Two color morphs of the pelagic yellow-bellied sea snake, Pelamis platura, from different locations of Costa Rica: snake venomics, toxicity, and neutralization by antivenom.J Proteomics. 2014 May 30; 103:137-52.JP
The yellow-bellied sea snake, Pelamis platura, is the most broadly distributed snake species. Despite being endowed with a highly lethal venom, a proteomic analysis of its toxin composition was unavailable. The venoms of specimens collected in Golfo de Papagayo and Golfo Dulce (Costa Rica), where two distinctive color morphs occur, were chromatographically compared. The latter inhabits a fjord-like gulf where the transit of oceanic sea snakes into and from the basin is restricted, thus possibly affecting gene flow. RP-HPLC evidenced a conserved venom protein profile in both populations, despite their divergent color phenotypes. Following a trend observed in other sea snakes, P. platura venom is relatively simple, being composed of proteins of the three-finger toxin (3FTx), phospholipase A2 (PLA2), cysteine-rich secretory protein (CRISP), 5'-nucleotidase, and metalloproteinase families. The first three groups represent 49.9%, 32.9%, and 9.1% of total venom protein, respectively. The most abundant component (~26%) is pelamitoxin (P62388), a short-chain 3FTx, followed by a major basic PLA2 (~20%) and a group of three isoforms of CRISPs (~9%). Whereas isolated pelamitoxin was highly lethal to mice, neither the PLA2 nor the CRISP fraction caused death. However, the PLA2 rapidly increased plasma creatine kinase activity after intramuscular injection, indicating its myotoxic action. Differing from myotoxic PLA2s of viperids, this PLA2 was not cytolytic to murine myogenic cells in vitro, suggesting possible differences in its mechanism of action. The median lethal dose (LD50) estimates for P. platura crude venom in mice and in three species of fishes did not differ significantly. The sea snake antivenom manufactured by CSL Ltd. (Australia), which uses Enhydrina schistosa as immunogen, cross-recognized the three major components of P. platura venom and, accordingly, neutralized the lethal activity of crude venom and pelamitoxin, therefore being of potential usefulness in the treatment of envenomations by this species.

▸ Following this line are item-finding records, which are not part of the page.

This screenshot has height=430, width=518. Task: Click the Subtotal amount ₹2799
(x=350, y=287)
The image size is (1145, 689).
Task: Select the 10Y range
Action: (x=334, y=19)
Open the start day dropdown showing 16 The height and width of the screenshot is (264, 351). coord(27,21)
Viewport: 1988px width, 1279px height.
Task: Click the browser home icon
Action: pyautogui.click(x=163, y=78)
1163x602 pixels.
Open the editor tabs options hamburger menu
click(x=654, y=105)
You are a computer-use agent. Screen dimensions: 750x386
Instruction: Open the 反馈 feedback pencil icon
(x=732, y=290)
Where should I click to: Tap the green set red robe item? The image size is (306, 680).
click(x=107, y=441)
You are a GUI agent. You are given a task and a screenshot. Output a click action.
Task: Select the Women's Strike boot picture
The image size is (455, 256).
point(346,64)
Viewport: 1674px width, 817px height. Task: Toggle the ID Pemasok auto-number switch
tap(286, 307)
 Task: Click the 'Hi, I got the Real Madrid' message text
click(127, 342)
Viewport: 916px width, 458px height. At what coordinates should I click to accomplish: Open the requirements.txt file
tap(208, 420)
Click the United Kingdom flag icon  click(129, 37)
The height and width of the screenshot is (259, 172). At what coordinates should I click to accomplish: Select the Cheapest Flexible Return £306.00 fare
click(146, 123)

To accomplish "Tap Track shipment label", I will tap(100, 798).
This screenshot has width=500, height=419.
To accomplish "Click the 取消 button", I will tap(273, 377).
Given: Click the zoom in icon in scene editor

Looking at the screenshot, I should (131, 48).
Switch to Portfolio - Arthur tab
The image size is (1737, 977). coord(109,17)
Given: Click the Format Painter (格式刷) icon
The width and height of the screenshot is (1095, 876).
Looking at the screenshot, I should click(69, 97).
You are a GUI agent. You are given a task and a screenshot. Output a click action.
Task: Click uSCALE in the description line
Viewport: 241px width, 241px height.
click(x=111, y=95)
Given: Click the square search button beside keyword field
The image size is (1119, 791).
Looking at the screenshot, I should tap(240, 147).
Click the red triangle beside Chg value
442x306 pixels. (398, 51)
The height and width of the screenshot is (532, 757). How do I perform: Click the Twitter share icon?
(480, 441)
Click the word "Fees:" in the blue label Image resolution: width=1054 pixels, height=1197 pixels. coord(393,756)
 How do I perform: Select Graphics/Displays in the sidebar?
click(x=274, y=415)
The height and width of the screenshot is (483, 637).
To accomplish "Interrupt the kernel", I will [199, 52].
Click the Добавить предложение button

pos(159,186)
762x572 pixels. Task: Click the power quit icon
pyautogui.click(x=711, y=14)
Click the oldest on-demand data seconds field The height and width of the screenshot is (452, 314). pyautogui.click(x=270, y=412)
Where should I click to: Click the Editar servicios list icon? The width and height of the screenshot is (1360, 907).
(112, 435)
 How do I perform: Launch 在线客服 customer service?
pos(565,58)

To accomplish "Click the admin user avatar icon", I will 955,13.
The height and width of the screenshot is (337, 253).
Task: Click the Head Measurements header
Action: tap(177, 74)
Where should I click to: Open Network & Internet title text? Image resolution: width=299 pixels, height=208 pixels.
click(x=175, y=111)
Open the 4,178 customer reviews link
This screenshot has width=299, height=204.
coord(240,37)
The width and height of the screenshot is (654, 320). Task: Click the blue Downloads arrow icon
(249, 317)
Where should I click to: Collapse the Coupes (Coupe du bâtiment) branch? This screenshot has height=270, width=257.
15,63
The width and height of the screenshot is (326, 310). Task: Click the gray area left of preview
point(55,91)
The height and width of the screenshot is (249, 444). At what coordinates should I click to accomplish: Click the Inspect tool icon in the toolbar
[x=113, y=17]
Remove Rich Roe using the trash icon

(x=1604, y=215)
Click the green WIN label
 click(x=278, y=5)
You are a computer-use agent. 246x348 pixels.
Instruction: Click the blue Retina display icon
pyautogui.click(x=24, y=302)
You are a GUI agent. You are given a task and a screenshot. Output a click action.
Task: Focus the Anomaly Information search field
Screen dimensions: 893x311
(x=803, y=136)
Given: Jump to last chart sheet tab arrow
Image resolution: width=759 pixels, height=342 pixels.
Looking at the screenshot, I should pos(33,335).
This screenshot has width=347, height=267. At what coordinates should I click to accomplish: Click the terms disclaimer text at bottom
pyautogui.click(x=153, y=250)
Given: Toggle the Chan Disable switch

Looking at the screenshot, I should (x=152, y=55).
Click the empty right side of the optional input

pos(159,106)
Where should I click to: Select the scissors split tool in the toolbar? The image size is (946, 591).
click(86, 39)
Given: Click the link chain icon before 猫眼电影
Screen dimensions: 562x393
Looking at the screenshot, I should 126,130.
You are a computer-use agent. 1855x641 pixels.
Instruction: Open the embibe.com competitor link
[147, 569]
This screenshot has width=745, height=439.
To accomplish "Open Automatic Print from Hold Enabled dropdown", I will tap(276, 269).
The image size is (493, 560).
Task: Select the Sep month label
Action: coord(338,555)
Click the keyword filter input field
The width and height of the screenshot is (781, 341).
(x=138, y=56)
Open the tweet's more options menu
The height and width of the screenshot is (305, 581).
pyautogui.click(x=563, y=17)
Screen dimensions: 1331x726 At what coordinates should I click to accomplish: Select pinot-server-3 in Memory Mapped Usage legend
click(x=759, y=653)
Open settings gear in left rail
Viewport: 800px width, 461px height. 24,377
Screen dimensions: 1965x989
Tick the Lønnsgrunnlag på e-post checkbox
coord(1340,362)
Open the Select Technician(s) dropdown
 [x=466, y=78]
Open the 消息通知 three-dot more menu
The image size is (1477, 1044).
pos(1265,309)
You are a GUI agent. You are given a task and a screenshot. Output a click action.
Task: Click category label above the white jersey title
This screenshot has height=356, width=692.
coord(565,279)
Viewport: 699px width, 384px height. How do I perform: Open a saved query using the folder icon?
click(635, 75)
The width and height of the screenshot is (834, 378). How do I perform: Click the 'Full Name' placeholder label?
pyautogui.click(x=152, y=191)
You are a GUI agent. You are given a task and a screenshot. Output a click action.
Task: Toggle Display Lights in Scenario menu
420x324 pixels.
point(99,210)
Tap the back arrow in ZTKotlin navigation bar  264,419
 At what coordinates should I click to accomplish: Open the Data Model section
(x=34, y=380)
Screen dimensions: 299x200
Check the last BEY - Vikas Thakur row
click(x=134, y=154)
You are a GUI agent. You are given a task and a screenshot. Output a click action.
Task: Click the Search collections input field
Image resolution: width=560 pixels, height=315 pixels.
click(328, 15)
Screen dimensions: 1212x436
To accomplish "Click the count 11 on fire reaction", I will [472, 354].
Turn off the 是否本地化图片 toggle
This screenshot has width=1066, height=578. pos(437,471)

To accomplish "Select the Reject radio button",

Integrative analyses of animal venoms that combine the power of proteomics (venomics) with the characterization of their functional and immunological properties are significantly expanding knowledge on these remarkable bioweapons, both from a basic and a medical perspective. Costa Rica harbors a unique population of the yellow-bellied sea snake, Pelamis platura, that is restricted to a fjord-like gulf (Golfo Dulce). This population differs markedly from oceanic populations found elsewhere along the Pacific coast of this country, by presenting a patternless bright yellow coloration, instead of the typical bicolored or tricolored pattern of this species. It has been suggested that the dominance of this yellow-morph in Golfo Dulce might reflect gene flow restrictions, caused by the oceanographic conditions at this location. The present study demonstrates that the remarkable phenotypic variation between the two color morphs inhabiting Golfo Dulce and Golfo de Papagayo, respectively, is not associated with differences in the expression of venom components, as shown by their conserved RP-HPLC profiles. Proteomic analysis revealed the relatively simple toxin composition of P. platura venom, which contains three predominant types of proteins: three-finger toxins (protein abundance: 49.9%), phospholipases A2 (32.9%), and cysteine-rich secretory proteins (9.1%), together with few minor components. Further, the involvement of these most abundant proteins in the toxic effects of the venom, and their cross-recognition and neutralization by a sea snake antivenom produced against the venom of Enhydrina schistosa, were analyzed.